Task description
Return all lines in the data where the string "agent" can be found.

Working data
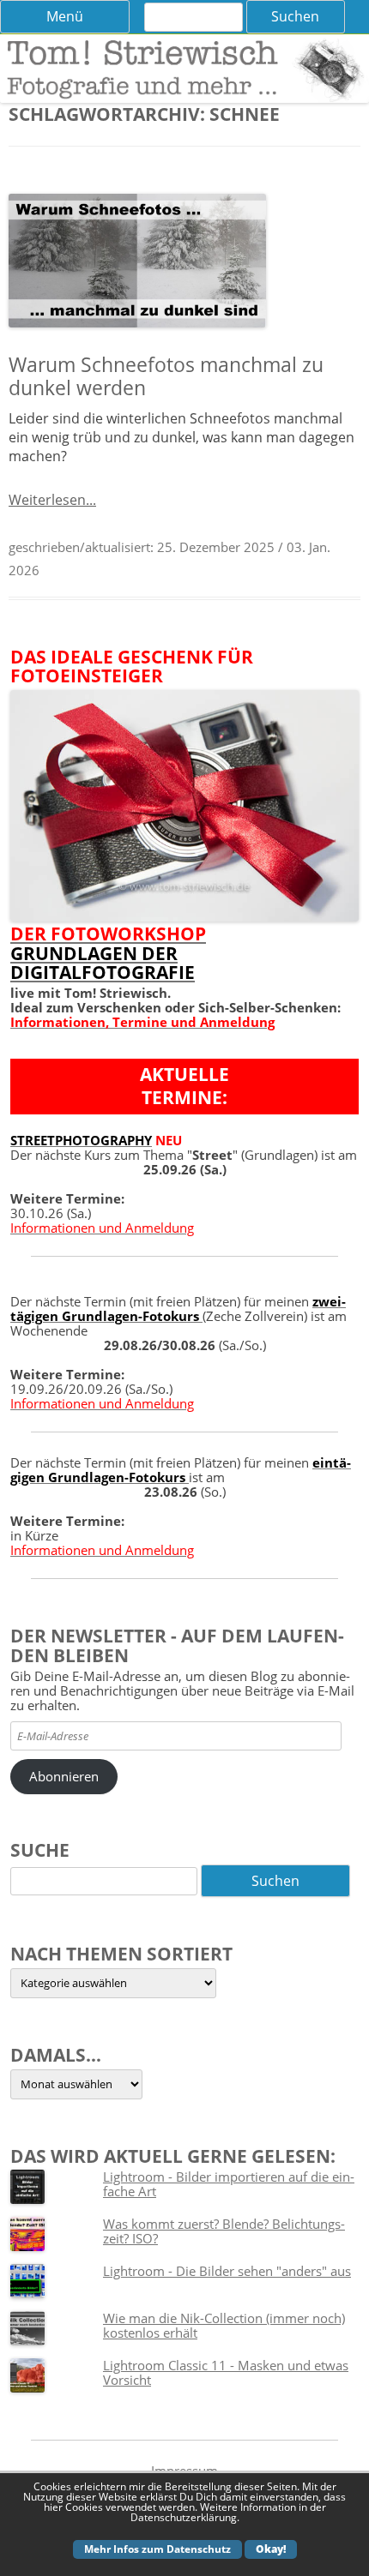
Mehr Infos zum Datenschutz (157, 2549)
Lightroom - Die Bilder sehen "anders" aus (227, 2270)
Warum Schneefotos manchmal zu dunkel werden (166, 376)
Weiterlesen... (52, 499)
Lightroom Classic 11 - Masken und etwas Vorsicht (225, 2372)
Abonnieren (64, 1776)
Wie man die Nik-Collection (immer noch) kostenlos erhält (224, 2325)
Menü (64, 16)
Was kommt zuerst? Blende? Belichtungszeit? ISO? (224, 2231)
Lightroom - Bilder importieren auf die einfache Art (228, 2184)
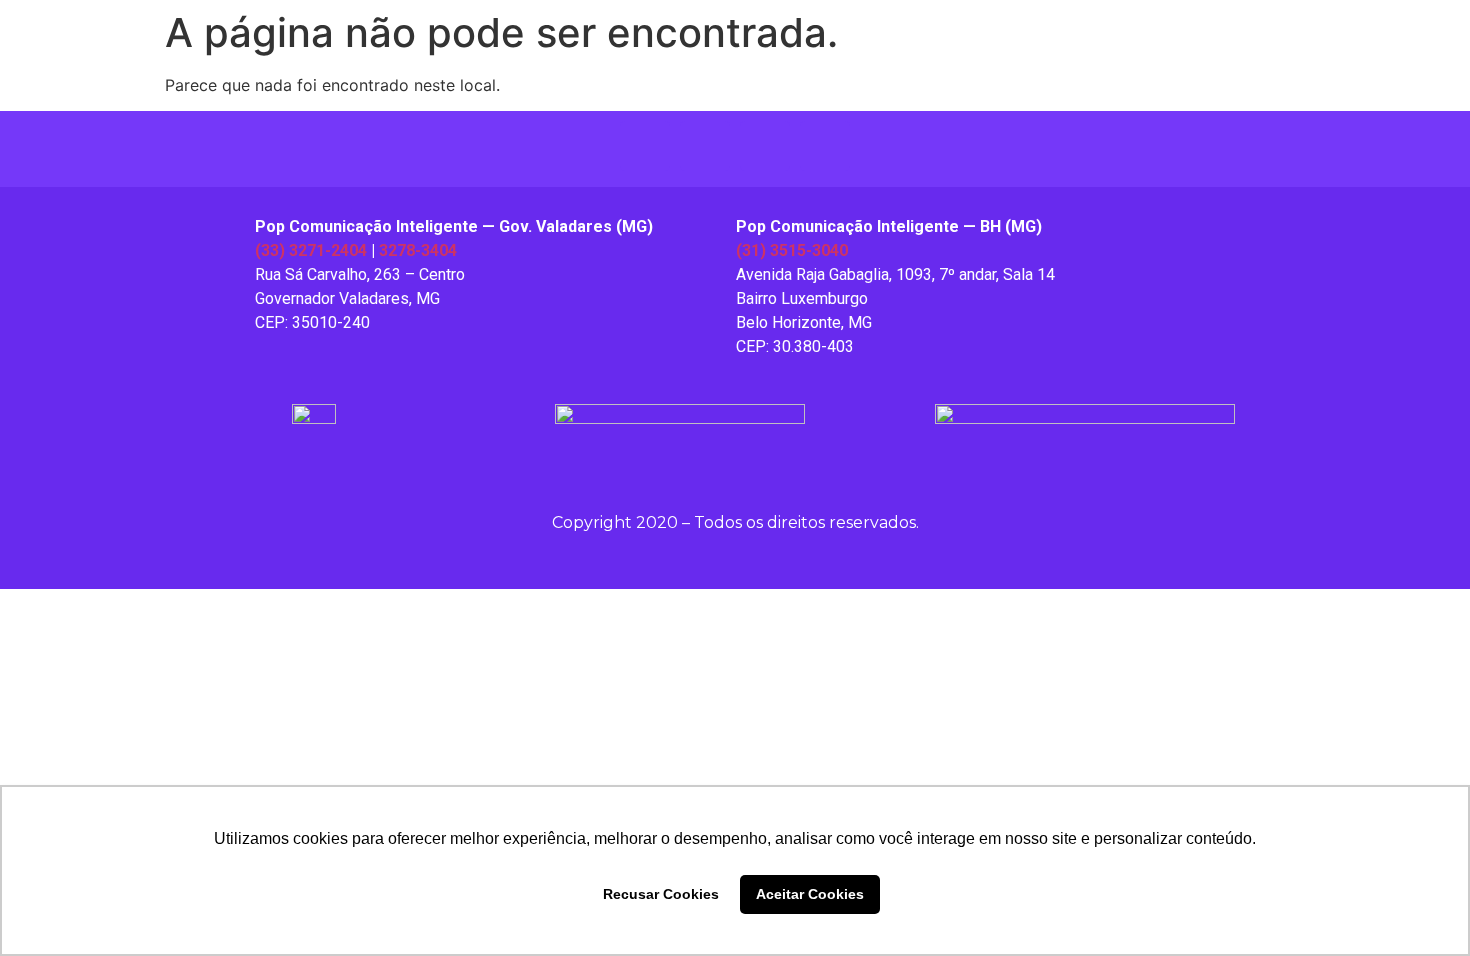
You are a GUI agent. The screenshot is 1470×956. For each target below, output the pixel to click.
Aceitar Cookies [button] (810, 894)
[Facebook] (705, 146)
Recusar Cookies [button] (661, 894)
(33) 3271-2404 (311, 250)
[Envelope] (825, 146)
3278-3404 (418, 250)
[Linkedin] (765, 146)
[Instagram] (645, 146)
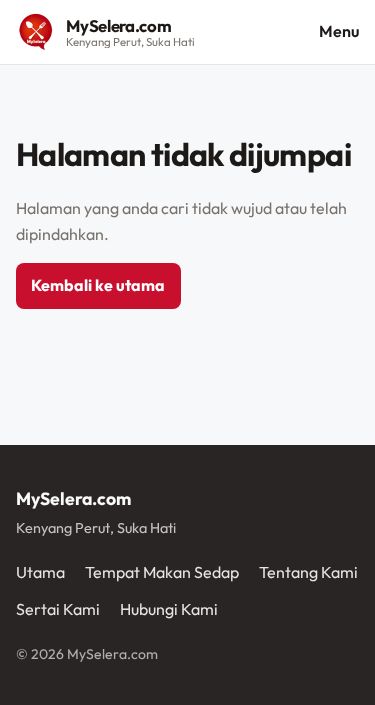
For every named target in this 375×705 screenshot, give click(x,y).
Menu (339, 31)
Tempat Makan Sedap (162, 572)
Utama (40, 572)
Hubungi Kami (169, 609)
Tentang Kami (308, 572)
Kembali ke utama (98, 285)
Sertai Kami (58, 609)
--
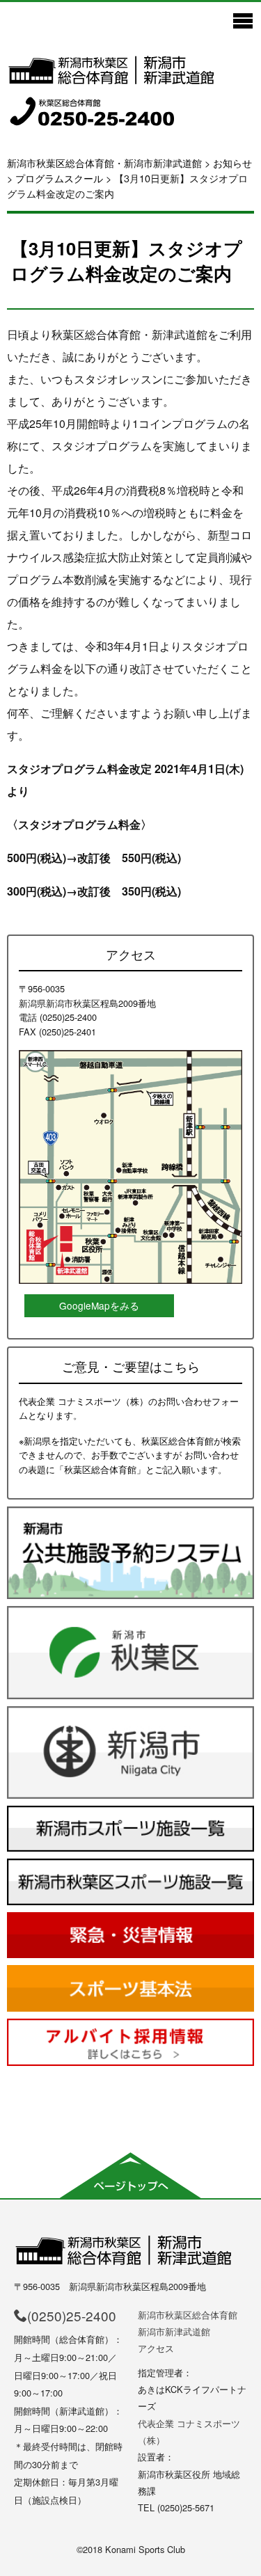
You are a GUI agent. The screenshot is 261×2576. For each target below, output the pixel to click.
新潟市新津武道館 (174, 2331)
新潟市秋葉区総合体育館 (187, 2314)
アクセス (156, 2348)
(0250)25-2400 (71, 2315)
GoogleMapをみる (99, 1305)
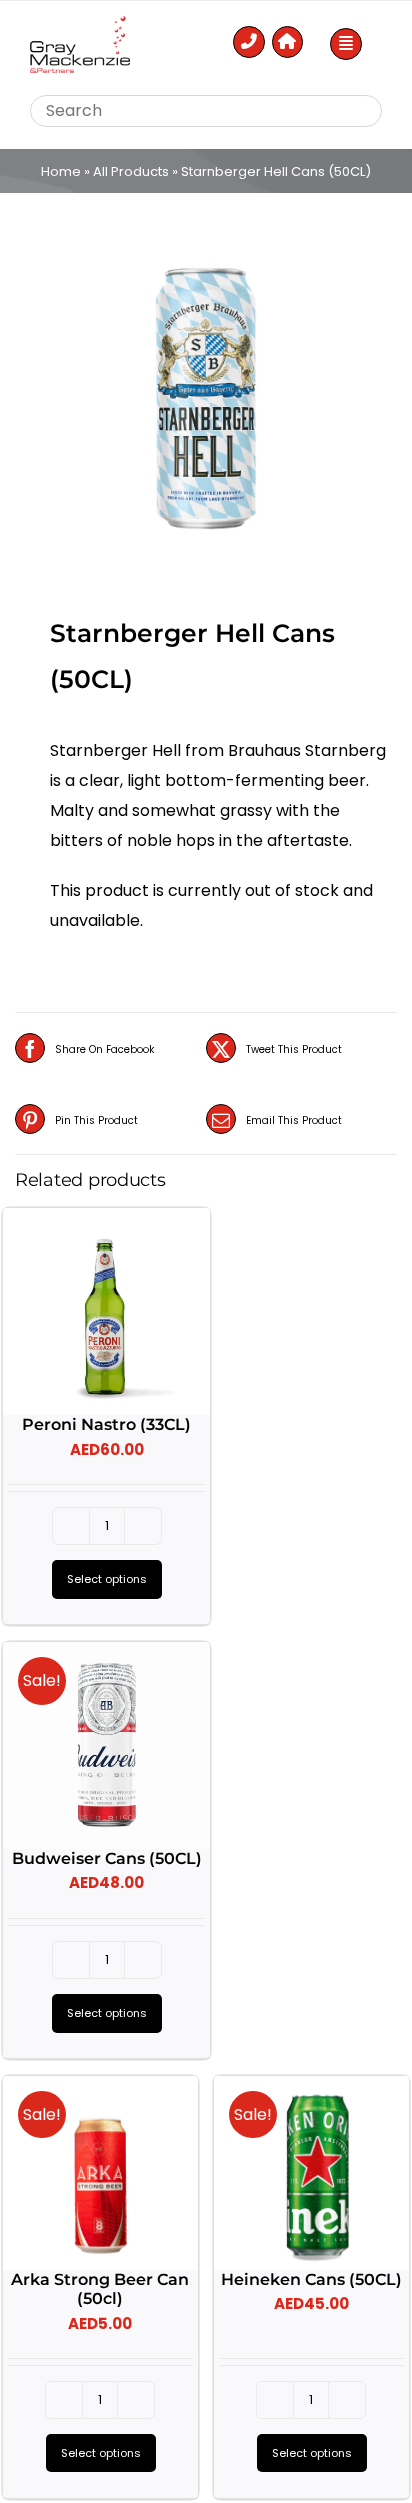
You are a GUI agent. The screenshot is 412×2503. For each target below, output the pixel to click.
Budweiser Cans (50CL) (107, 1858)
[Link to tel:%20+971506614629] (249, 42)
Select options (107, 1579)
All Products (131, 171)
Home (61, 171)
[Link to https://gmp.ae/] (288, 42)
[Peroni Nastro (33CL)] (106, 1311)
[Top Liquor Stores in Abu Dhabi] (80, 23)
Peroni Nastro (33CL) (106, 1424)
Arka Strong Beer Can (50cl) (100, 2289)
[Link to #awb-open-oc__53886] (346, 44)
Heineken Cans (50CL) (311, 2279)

Answer for the task
You are a GUI agent. The screenshot is 1470×956. For each target below, output the pixel to click.
You are a GUI agent. The screenshot is 261×2576. For each target below, output the pixel to click.
You are a GUI agent. The screenshot is 412×2503. For each target below, output the pixel to click.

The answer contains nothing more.